Более того, знал и предупреждал. В отличие от своего старшего брата Юлия, народника и прогрессиста, никогда не был «чеховским интеллигентом». На своих соотечественников смотрел он трезвым взглядом. Его повесть «Деревня» вызвала шок и упреки в очернительстве (как сказали бы советские критики). Но не только «Деревня», вся бунинская проза довоенного периода не знает компромиссов с интеллигентской мифологией о народе. В интервью «Московской газете» 23 июля 1912 года Бунин говорил: «У нас, несмотря на целые общественные и литературные полосы, касавшиеся самых недр народной жизни, в сущности, русская интеллигенция поразительно мало знает свой народ».

Он видел жестокость, косность, хамство и бессмысленность жизни русской деревни. Мужика и помещика, простолюдина и аристократа, обывателя и артиста, революционера-подпольщика и царя-батюшки – до революции вся Россия, включая Москву и Петербург, оставалась по сути своей деревней (вспомним пушкинский эпиграф к главе «Евгения Онегина»)[1]. 7 октября 1917 года, за две недели до окончательного краха России, Бунин записал в дневнике: «Думал о своей „Деревне“. Как верно там все! Надо написать предисловие: будущему историку – верь мне, я взял типическое».

Но как, откуда?


С детства он был заворожен таинством смерти. Мемуаристы говорят: боялся. Скорее – не мог смириться с ней, бунтовал, возмущался: «Жизнь нам Господь Бог дает, а отнимает всякая гадина». Смерть, точнее ее физическое проявление, была ему отвратительна. Возмущался обрядами: «Умер человек и как можно быстрее его увезти. Я хотел бы, чтобы меня завернули в холст и отправили в Египет, а там положили бы в нишу на лавку и я высох бы. А в землю – это ужасно. Грязь, черви, ветер завывает». На похороны ходил крайне редко (даже не простился с матерью и отцом). Смерти не принимал. Не понимал.

(Исходные данные):
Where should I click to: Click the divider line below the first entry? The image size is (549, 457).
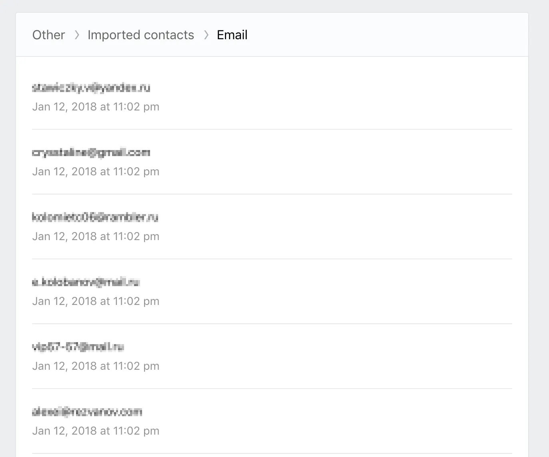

(Что сделать): Скопируйте из отрывка о Бунине всё подряд, от «Он видел жестокость, косность, хамство» и вниз до «Но как, откуда?» включительно, ничего не меняя.

(Ответ):
Он видел жестокость, косность, хамство и бессмысленность жизни русской деревни. Мужика и помещика, простолюдина и аристократа, обывателя и артиста, революционера-подпольщика и царя-батюшки – до революции вся Россия, включая Москву и Петербург, оставалась по сути своей деревней (вспомним пушкинский эпиграф к главе «Евгения Онегина»)[1]. 7 октября 1917 года, за две недели до окончательного краха России, Бунин записал в дневнике: «Думал о своей „Деревне“. Как верно там все! Надо написать предисловие: будущему историку – верь мне, я взял типическое».

Но как, откуда?